Pages

Sunday, May 08, 2005

Jangan Berasumsi!

Kompas Minggu 8 Mei 2005. Pada salah satu halamannya, ada tulisan menarik mengenai Megalitikum Kuantum. Suatu upaya perumusan formulasi untuk menghasilkan racikan musik yang merupakan kolaborasi secara utuh antara musik tradisional dengan internasional. Saya anggap itu kolaborasi utuh, bukan sekedar memainkan nada-nada slendro atau pentatonik menggunakan instrumen modern. Saya tidak membahas terminologi itu lebih jauh karena saya ingin mengangkat topik yang saya anggap penting pada tulisan itu.

"Asumsi mengenai publik, mengenai masyarakat, mengenai kebudayaan, itulah yang harus terus digugat dari waktu ke waktu."


Sudah terlalu lama memang kita terbelenggu oleh pengkotakan selera yang didasarkan pada "selera pasar". Dua kata yang menjadi landasan utama pergerakan arah bisnis. Sebuah antitesis dari semangat sang trendsetter. Pembuat trend tidak akan pernah mengikuti selera pasar karena itu berarti dia akan menjadi follower instead of innovator. Bagaimana sebuah kekhawatiran akan ketidak-sesuaian dengan selera pasar bisa membunuh semangat untuk menghasilkan yang terbaru.

Kondisi serupa kita alami di dunia iklan. Dunia tercinta yang untuknya kita rela mengorbankan hampir 80% waktu kita. Coba tanya kawan-kawan seperjuangan, berapa banyak yang pernah mengalami perombakan ide kreatif oleh klien dengan alasan "masyarakat nggak akan nerima". Sebegitu statisnya kah masyarakat?

Sayangnya situasi ini lebih banyak disikapi dengan semangat permisif oleh para kreator iklan. Semangat membuat iklan bagus sudah terpatahkan oleh asumsi (balik-balik asumsi lagi... asumsi lagi) bahwa klien tidak akan setuju.

Tidak ada kemenangan tanpa perjuangan. Bahwa sebagian besar orang takut untuk menerima perubahan, itu adalah hal wajar. Advertising agency dalam hal ini tabu untuk berada dalam koridor "kebanyakan orang" itu. Kita berbeda. Kita menonjol. Kita netral. Untuk itu kita dituntut bisa melihat situasi dan kondisi nyata di masyarakat secara jeli dan komprehensif. Terjun langsung. Jangan cuma mengandalkan statistik.
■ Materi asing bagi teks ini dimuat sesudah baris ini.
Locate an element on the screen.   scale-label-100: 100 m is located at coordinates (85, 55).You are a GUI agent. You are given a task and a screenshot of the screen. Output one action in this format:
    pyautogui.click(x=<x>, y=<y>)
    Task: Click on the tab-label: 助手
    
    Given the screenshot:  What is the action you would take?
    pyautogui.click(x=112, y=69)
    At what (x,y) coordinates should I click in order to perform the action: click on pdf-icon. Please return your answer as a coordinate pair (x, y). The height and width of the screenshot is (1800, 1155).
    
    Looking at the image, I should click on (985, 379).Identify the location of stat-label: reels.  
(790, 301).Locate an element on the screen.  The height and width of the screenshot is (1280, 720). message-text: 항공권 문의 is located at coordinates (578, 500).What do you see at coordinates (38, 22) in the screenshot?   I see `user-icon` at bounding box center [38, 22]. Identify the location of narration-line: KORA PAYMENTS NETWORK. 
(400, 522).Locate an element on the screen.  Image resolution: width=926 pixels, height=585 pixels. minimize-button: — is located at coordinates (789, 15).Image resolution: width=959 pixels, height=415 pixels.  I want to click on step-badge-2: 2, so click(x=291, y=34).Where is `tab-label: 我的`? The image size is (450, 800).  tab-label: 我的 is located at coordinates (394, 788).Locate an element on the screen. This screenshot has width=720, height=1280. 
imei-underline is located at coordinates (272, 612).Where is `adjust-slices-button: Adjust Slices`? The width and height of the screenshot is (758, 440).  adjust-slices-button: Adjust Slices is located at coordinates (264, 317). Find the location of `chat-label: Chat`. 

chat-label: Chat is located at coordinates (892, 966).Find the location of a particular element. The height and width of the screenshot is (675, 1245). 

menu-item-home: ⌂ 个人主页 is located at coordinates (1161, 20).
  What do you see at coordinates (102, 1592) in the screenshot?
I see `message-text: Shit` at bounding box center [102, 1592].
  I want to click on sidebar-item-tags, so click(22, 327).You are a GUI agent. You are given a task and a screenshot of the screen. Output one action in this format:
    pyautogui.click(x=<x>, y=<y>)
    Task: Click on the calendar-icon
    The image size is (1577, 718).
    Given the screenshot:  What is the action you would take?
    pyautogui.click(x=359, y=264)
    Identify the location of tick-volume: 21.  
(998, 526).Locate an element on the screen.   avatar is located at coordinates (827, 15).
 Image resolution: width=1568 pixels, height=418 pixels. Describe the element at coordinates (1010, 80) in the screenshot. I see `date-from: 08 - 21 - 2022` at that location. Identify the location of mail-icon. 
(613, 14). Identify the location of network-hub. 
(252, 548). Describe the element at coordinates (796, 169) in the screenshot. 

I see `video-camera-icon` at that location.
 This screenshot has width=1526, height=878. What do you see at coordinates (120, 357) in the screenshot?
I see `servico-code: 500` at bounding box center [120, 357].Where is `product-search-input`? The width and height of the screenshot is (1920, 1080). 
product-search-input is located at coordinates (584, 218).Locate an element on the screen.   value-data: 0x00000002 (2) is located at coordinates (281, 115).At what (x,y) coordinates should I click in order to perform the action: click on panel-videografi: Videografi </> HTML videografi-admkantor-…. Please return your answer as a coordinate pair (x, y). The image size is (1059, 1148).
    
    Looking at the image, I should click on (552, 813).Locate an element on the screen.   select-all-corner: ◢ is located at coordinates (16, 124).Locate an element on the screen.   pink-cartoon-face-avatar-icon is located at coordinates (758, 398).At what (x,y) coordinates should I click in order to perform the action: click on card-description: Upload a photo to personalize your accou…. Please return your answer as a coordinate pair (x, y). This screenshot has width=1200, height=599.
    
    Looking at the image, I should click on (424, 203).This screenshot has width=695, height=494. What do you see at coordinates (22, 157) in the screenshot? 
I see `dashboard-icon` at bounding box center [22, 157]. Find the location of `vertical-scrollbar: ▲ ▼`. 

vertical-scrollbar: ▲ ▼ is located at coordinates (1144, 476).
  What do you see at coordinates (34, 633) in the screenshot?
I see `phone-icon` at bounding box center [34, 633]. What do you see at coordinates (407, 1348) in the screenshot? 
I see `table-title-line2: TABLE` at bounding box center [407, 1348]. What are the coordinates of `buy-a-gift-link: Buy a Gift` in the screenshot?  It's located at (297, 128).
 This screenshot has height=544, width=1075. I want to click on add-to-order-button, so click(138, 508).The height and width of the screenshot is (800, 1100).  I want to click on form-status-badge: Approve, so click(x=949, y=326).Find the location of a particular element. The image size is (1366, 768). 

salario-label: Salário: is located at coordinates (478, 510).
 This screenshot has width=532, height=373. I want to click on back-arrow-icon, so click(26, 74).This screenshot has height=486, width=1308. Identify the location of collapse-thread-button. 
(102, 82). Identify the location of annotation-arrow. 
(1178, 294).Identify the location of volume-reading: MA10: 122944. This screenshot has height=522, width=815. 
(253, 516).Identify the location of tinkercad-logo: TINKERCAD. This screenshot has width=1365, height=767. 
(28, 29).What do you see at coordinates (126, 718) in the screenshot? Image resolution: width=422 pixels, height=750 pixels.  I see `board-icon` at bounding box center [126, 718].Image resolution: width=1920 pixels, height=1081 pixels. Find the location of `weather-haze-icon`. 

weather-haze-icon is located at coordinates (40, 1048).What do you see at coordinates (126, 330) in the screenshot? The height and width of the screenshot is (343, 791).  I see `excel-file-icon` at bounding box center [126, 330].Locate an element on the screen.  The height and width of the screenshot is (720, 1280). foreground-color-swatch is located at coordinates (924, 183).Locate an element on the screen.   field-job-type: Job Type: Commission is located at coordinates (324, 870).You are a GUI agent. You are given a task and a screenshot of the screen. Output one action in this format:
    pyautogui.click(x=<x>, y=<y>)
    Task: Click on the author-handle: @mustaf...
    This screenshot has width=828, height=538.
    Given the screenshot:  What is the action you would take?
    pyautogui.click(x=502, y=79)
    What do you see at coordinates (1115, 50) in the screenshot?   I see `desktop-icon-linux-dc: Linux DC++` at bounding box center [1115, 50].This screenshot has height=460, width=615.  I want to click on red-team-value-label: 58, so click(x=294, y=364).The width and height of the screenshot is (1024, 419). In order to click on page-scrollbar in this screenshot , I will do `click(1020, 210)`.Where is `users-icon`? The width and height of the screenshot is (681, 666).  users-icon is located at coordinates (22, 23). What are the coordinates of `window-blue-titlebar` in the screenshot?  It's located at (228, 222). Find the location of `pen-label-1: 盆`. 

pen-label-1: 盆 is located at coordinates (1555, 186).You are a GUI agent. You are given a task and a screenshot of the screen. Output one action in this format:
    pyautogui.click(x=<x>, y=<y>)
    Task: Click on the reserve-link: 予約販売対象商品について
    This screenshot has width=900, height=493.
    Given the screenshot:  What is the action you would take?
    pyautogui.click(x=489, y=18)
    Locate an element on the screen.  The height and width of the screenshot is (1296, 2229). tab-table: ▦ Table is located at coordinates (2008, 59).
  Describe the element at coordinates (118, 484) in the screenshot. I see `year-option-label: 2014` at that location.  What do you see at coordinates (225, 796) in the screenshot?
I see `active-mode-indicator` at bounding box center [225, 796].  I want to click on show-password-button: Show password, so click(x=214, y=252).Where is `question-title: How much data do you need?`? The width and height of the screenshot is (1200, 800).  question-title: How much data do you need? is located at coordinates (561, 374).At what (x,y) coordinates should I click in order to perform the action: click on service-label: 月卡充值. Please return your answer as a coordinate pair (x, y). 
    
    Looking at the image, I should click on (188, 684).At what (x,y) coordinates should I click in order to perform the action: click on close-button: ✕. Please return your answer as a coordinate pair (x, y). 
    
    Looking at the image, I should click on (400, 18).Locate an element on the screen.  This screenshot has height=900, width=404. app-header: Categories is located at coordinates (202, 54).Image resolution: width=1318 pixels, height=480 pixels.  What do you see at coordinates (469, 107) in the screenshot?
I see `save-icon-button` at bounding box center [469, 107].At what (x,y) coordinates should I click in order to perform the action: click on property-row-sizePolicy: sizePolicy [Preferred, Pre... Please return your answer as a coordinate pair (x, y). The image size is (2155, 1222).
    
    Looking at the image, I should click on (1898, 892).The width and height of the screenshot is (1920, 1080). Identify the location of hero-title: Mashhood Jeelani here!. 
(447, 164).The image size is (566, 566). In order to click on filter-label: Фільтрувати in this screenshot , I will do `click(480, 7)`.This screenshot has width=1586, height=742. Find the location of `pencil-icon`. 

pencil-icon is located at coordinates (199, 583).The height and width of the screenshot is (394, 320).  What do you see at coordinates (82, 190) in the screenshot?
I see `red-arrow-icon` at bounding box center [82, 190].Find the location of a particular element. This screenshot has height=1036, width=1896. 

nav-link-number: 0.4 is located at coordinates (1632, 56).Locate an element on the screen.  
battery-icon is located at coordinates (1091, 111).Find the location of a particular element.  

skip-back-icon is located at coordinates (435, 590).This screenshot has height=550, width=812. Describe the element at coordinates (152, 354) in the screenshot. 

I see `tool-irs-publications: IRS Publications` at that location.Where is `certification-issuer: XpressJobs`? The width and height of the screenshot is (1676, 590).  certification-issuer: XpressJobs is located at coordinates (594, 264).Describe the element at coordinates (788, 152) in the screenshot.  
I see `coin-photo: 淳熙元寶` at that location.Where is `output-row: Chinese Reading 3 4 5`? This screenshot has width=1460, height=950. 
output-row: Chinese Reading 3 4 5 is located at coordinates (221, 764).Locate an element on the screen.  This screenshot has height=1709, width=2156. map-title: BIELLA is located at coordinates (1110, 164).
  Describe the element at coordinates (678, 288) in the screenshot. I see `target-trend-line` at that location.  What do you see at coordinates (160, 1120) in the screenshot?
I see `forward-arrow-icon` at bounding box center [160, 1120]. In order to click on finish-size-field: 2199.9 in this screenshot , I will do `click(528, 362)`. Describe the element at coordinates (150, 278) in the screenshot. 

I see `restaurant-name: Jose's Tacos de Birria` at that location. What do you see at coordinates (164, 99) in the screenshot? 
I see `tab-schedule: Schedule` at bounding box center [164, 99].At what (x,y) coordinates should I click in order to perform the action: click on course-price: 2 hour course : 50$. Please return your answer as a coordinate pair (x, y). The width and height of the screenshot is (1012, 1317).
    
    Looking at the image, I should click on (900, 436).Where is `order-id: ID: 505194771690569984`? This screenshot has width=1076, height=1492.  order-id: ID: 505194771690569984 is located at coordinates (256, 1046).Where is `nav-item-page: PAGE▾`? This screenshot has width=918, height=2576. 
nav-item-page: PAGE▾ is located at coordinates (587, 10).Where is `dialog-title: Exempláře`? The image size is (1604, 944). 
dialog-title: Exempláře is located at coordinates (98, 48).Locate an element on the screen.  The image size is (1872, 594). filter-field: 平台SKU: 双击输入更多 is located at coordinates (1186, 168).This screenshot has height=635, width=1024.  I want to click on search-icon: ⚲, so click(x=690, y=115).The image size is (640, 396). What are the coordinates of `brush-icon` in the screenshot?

Kita adalah konsultan bagi klien. Iringi dengan sikap dan perilaku yang sesuai. Kalau kita cuma bisa menyerah dan terus-terusan mengekor pada selera klien, pada akhirnya klien sadar bahwa sebenarnya mereka lah yang berpikir. Bukan kita. Kalau kita menganggap klien salah, cari cara bagaimana membuktikan bahwa pendirian klien salah. Jika kita yakin konsumen kita pandai, buktikan hal itu pada klien. Jangan cuma bisa mengutip "Consumers are not moron", tunjukkan buktinya.

Balik ke artikel di Kompas, disitu diungkapkan satu kasus yang dialami salah seorang diva dangdut Iyet Bustami.

"DENGAR pengakuan penyanyi Iyeth Bustami (30) ketika mencoba menawarkan rekaman dangdut dengan konsep dasar zapin-Melayu. Ia mengenang, dia harus seperti mengemis-ngemis ke produser. Industri (hiburan) kita memang semata-mata cuma mengenal "musica franca" yang didikte kapitalisme global."

Sebenarnya selera pasar bukanlah sesuatu yang mutlak. Masyarakat selalu bergerak dinamis dan menuntut lahirnya inovasi-inovasi baru yang berani tampil beda. Karena itu lah sebenarnya esensi dari trend. Seperti yang terjadi pada Elvis Presley, The Beatles dan Koes Plus.

Perjuangan akan selalu membuat perih dan menuntut jerih upaya yang luar biasa. Tapi percayalah... buahnya sangat manis untuk dinikmati.